Abstract:
This work presents a method for automatic independent component (IC) scalp map analysis of electroencephalogram during motor preparation in visuomotor tasks. The strength...Show MoreMetadata
Abstract:
This work presents a method for automatic independent component (IC) scalp map analysis of electroencephalogram during motor preparation in visuomotor tasks. The strength of this approach is the analysis of the IC scalp maps based on the apriori given mask. This uses an image processing approach, comparable to visual classification used by experts, to automate the selection of relevant ICs in visuomotor tasks. Thirty iterations of the Infomax ICA algorithm were used to test the reliability of the ICs. ICs above 95% quality index were used for IC scalp topography image analysis. Here, we used a linkage-clustering algorithm for IC clustering and gap statistic to estimate the number of clusters. After classifying the components with our approach, the labels were compared to those from well-known MARA (”Multiple Artifact Rejection Algorithm”) - an open-source EEGLAB plug-in. It was found that 334 of the 568 labels were in-agreement. MARA labeled 81 out of the 177 source-related components, and 238 out of the 319 non-source-related components, as artifacts. Here, the strength of our approach lies in using an image-processing algorithm to identify the task-specific ICs whereas MARA focuses on the automatic classification of the artifactual ICs by combining stereotyped artifact-specific spatial and temporal features that depend on the electrode montage.
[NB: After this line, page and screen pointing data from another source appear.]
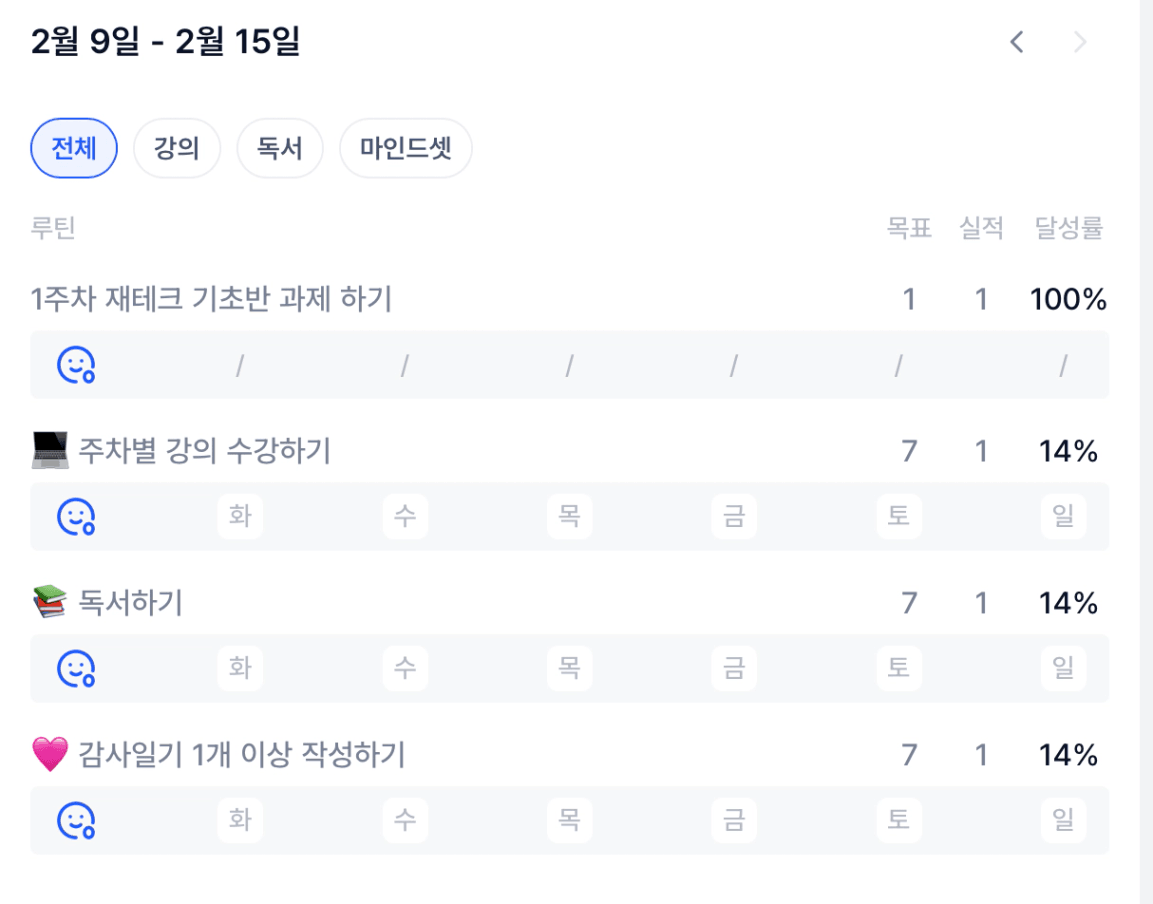Switch to the 강의 filter tab
Viewport: 1153px width, 904px height.
pyautogui.click(x=177, y=149)
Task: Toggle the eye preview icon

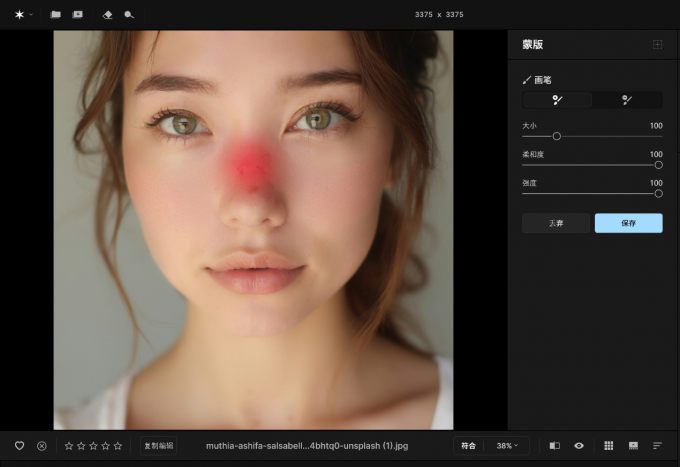Action: [579, 445]
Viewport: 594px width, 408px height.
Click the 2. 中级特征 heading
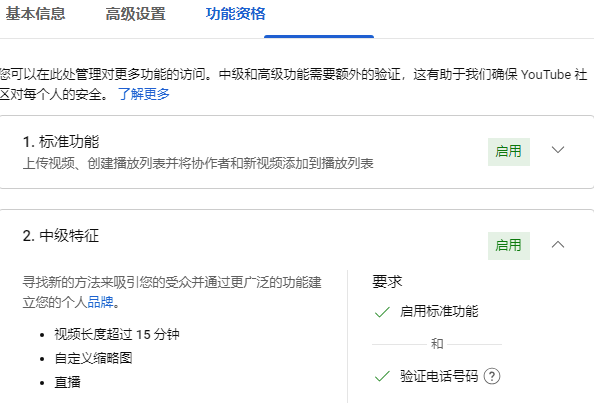coord(61,236)
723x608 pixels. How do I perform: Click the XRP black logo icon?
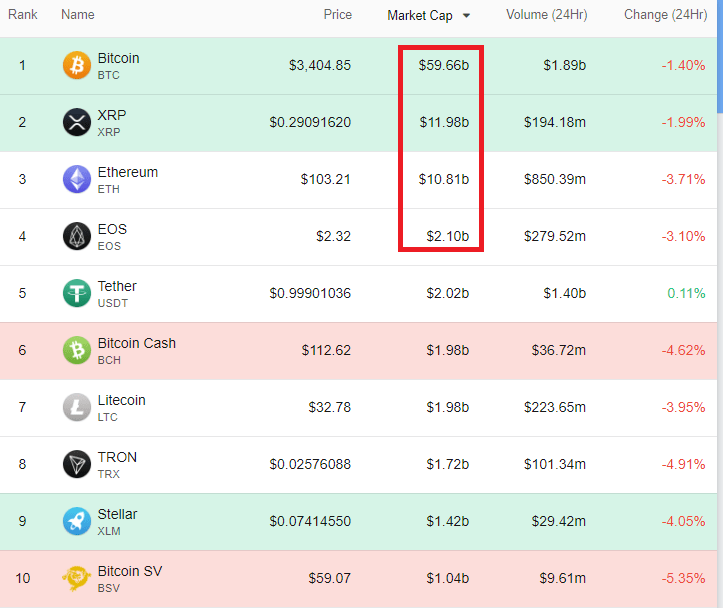pyautogui.click(x=77, y=123)
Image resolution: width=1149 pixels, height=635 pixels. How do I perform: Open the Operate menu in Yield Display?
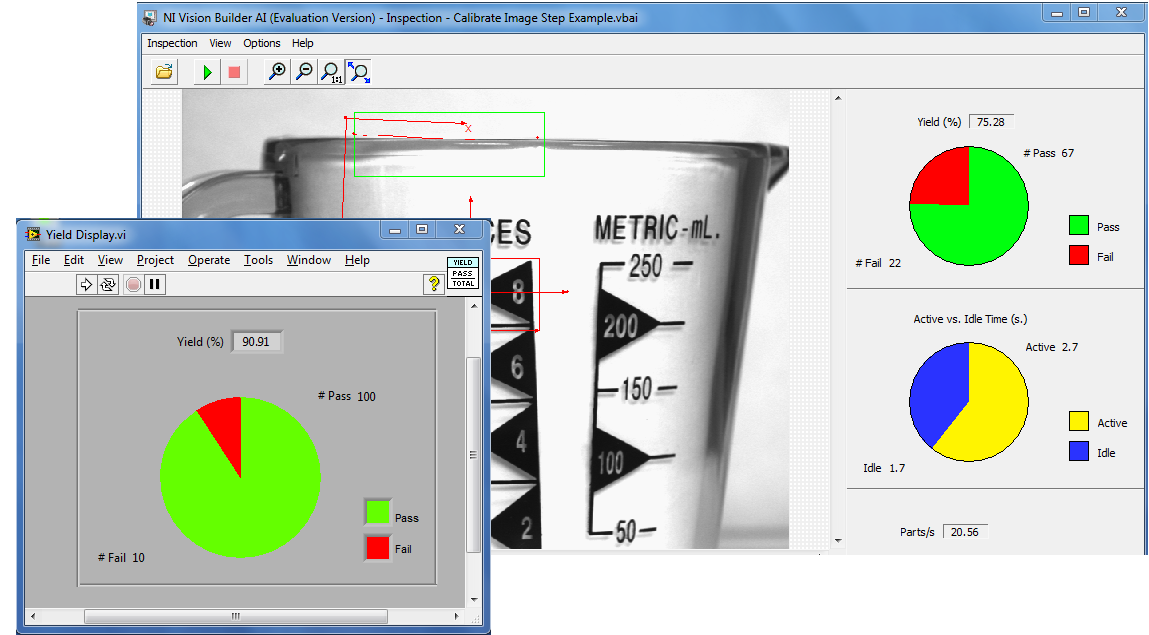click(209, 260)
After “artefactual” ICs are removed, task-specific ICs still remains to be identified from the remaining “good” ICs where our scalp topography image analysis approach can be applied. Our IC scalp topography image analysis is focused on task-specific IC selection based on an apriori mask, which is not limited to specific EEG features and/or electrode configurations for high-density EEG.
Published in: 2018 40th Annual International Conference of the IEEE Engineering in Medicine and Biology Society (EMBC)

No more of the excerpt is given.